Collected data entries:
· · · · · · ·
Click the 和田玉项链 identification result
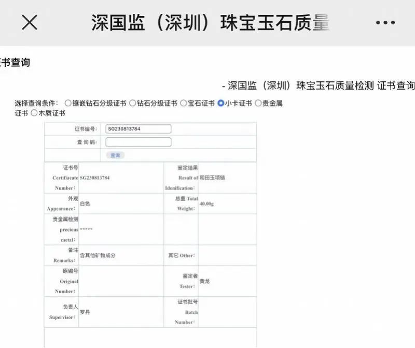The height and width of the screenshot is (348, 415). coord(212,178)
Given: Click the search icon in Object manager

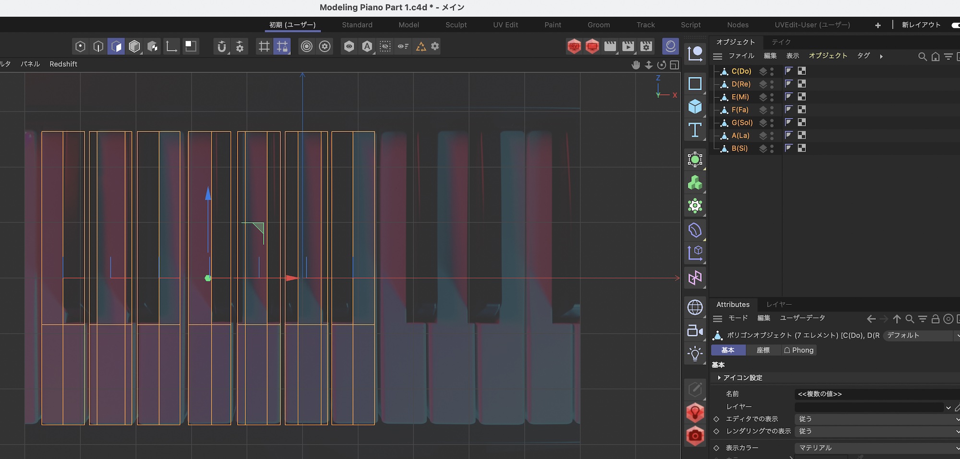Looking at the screenshot, I should click(x=922, y=57).
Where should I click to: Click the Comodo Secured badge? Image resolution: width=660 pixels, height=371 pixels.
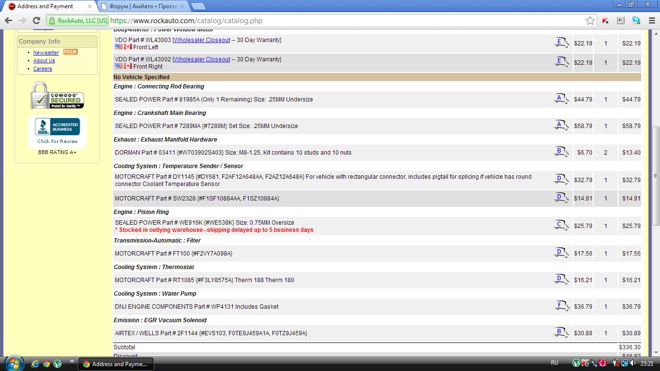[x=57, y=96]
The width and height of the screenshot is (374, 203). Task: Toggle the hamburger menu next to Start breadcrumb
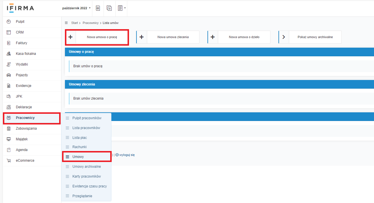coord(66,23)

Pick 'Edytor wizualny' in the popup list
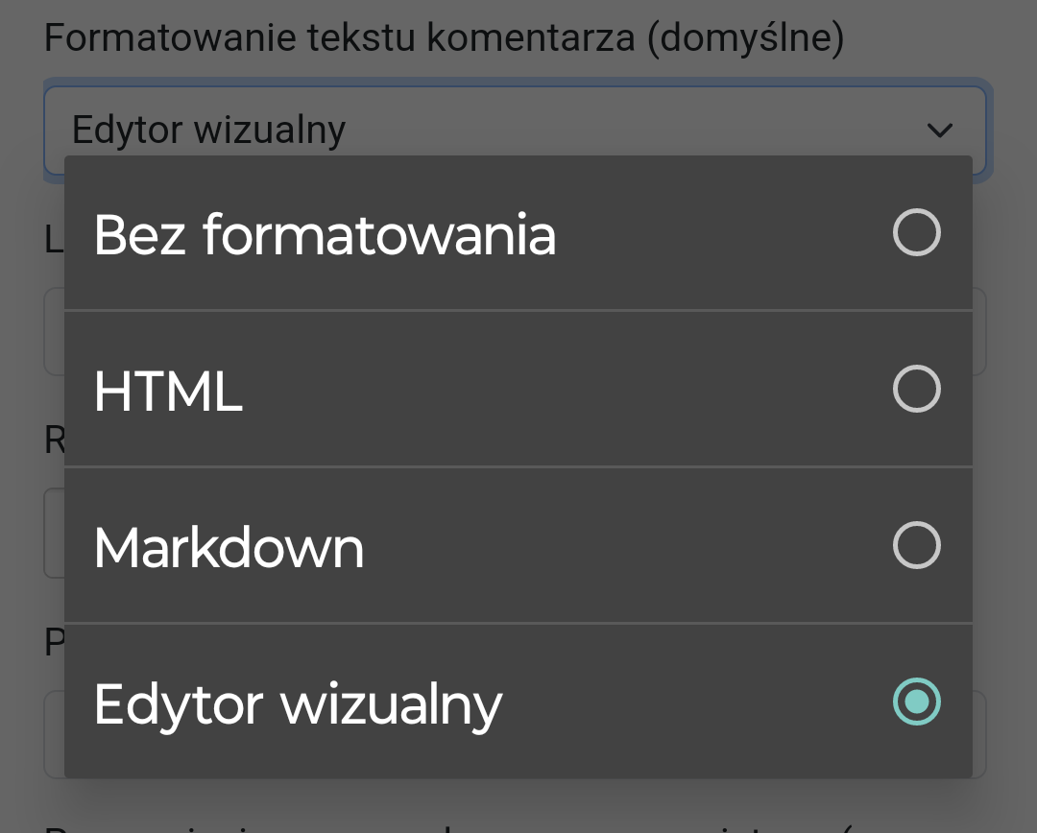[298, 703]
· · · · · · ·
→ Your objective
Please output the records exactly, leaving the pictures out.

→ Output below
Click the 和田玉项链 identification result
The height and width of the screenshot is (348, 415). coord(212,178)
Given: Click the search icon in Object manager

Looking at the screenshot, I should click(x=922, y=57).
Where should I click to: Click the Comodo Secured badge? Image resolution: width=660 pixels, height=371 pixels.
[x=57, y=96]
The width and height of the screenshot is (374, 203). Task: Toggle the hamburger menu next to Start breadcrumb
coord(66,23)

Pick 'Edytor wizualny' in the popup list
[298, 703]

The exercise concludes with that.